Yoga is the best medicine
IN 1986, in the international community of Auroville, India, Li Melville went to her first yoga class. Little did she know it would change her life.
After hearing a friend comment on how good they felt after a class, Mrs Melville was motivated to give the ancient practice a try. She went to class once, then twice, then three times a week before her teacher asked if she would like to become an instructor.
"I started the training over there in India, but as I was going into the training program, I met my husband, so things changed," Mrs Melville said.
"We moved to England and my daughter was born and for about six years, I didn't have any real yoga training."
In 2003, Mrs Melville and her family moved to the Sunshine Coast where she was able to resume her training and study of yoga in the tradition of T. Krishnamacharya through the Krishnamacharya Healing and Yoga Foundation.
"We met a lady in Buderim who was just starting a yoga teacher training course, so I decided to do it, too," Mrs Melville said.
She graduated as a qualified yoga instructor in 2006.
Despite the in-depth training she had received to become an instructor, at the end of the three-and-a-half-year course, Mrs Melville wanted more.
"I just felt we had only really covered the surface of everything, so I decided to start the yoga therapy training, which is a four-year course," she said.

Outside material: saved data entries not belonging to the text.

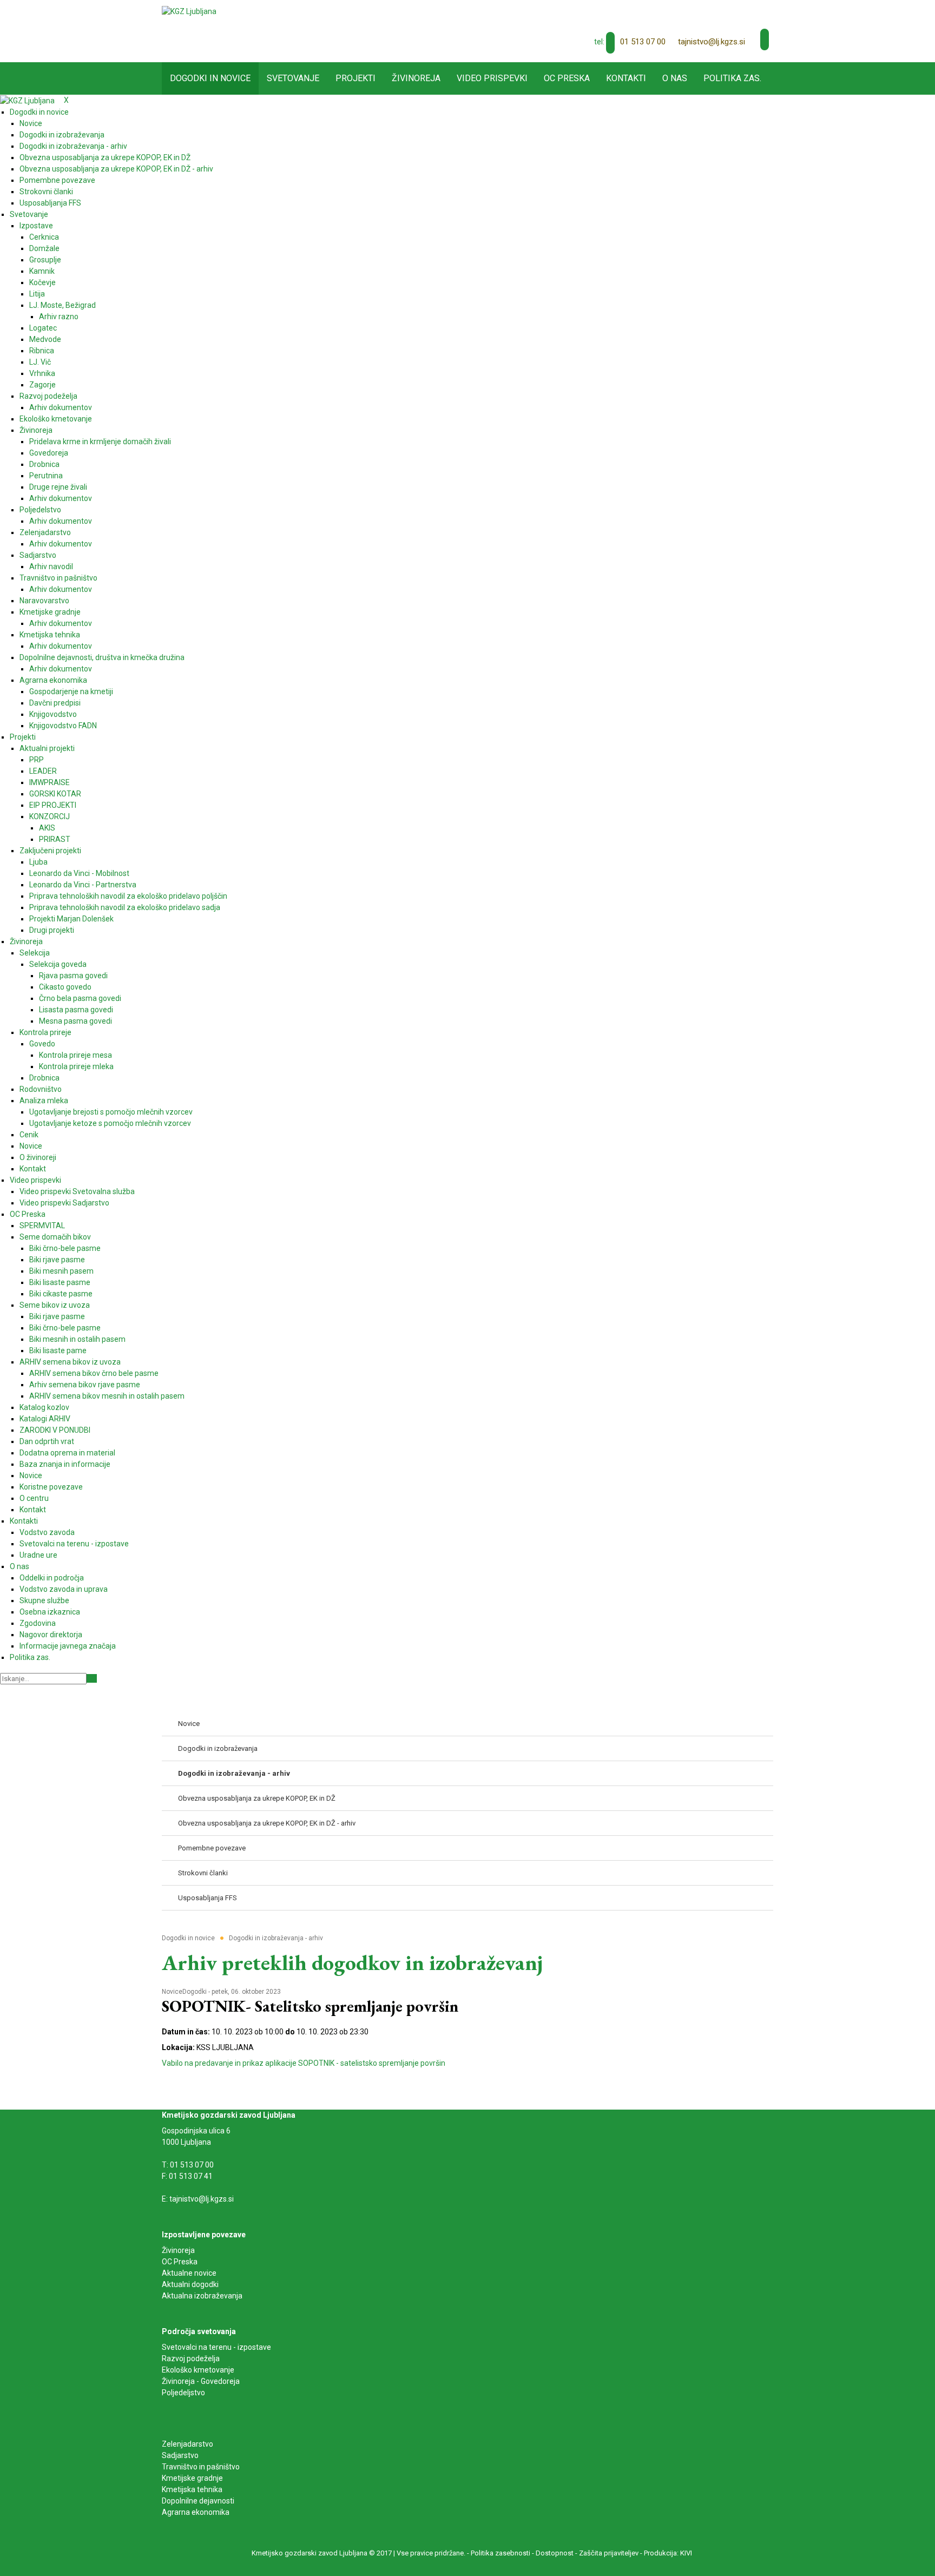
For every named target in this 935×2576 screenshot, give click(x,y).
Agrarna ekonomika (195, 2512)
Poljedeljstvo (183, 2392)
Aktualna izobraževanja (202, 2295)
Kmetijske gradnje (192, 2478)
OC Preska (179, 2261)
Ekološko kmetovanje (198, 2370)
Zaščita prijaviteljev (608, 2553)
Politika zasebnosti (500, 2553)
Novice (172, 1991)
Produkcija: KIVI (668, 2553)
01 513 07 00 (643, 42)
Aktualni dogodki (190, 2284)
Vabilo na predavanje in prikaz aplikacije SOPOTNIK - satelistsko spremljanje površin (303, 2063)
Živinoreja (179, 2250)
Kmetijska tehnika (192, 2489)
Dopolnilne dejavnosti (198, 2500)
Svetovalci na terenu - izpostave (216, 2347)
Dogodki (194, 1991)
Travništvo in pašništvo (201, 2466)
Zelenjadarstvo (187, 2444)
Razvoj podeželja (191, 2358)
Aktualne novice (190, 2273)
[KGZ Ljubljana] (189, 10)
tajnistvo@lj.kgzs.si (711, 42)
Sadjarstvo (180, 2455)
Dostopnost (555, 2553)
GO (92, 1678)
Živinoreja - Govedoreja (201, 2381)
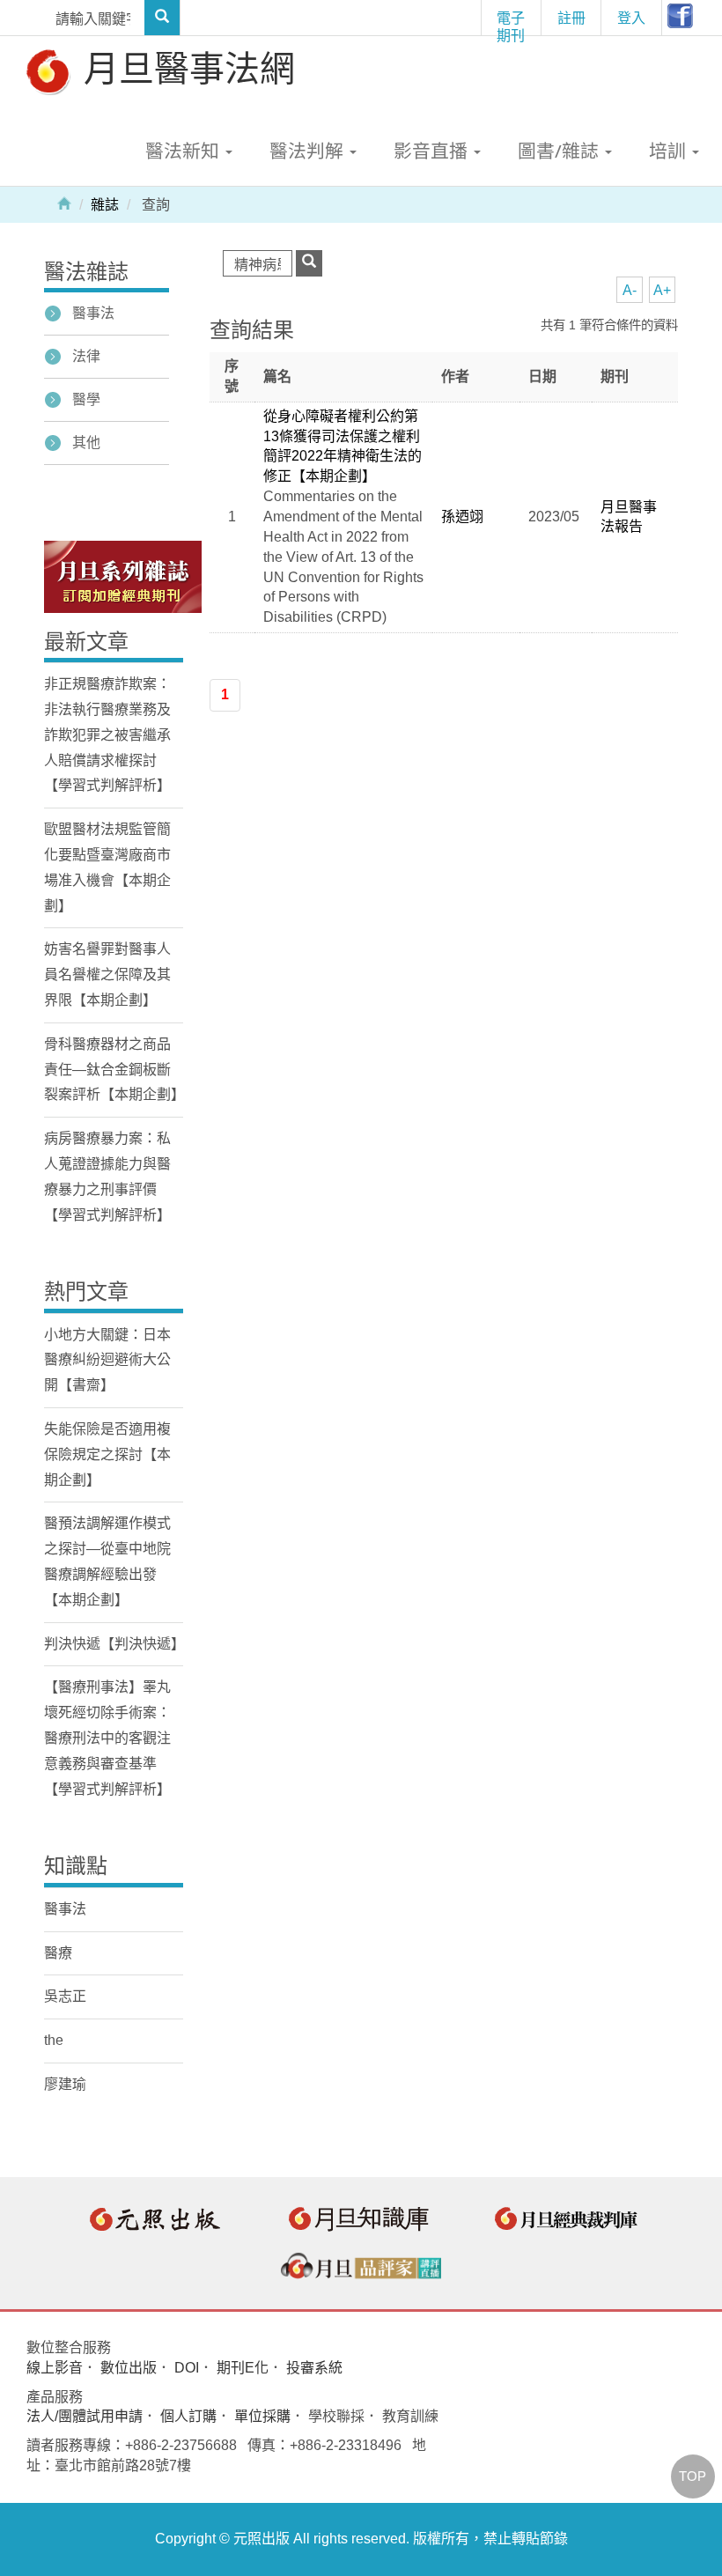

Yoga therapy is the teaching of yoga for people who are unwell, to help improve their health.
"It can help with things from back pain to hypertension, and even diabetes and obesity," Mrs Melville said.
As part of the yoga therapy course, participants are required to complete a research project.
Mrs Melville is researching the impact of the quality of a person's breath on other aspects of their being in sufferers of hypertension.
Having completed all of the groundwork for the project, Mrs Melville approached three doctors in the Coolum area to help find participants for her study, but has so far been unsuccessful.
"One doctor said people seem to expect her to just give them a magic pill to fix everything," she said.
"Yoga has so many benefits but it's something you have to experience to really appreciate and understand, but it takes time and daily practice - there is no quick fix."
Mrs Melville also said that yoga could help people undo bad habits and behavioural patterns, such as walking or sitting with slouched shoulders.
"These patterns can become part of your nature, but with yoga, you can learn to undo those patterns and create new ones that are more beneficial to your health," she said.
The challenge was doing regular yoga practice, which Mrs Melville likens to growing a plant.
"To grow a plant, you have to keep watering and feeding it - practice that becomes a daily routine," she said.
"And then it's only after some time that you get the first flower - like first noticing the benefits of doing the practice. And then after more time, you get more flowers."
Mrs Melville teaches a class once a week at Noosa, but is interested in becoming a travelling instructor, teaching small groups in people's homes.
"That way, I would be able to give people the individual attention they need to get the most benefit out of it in an environment in which they feel comfortable," she said.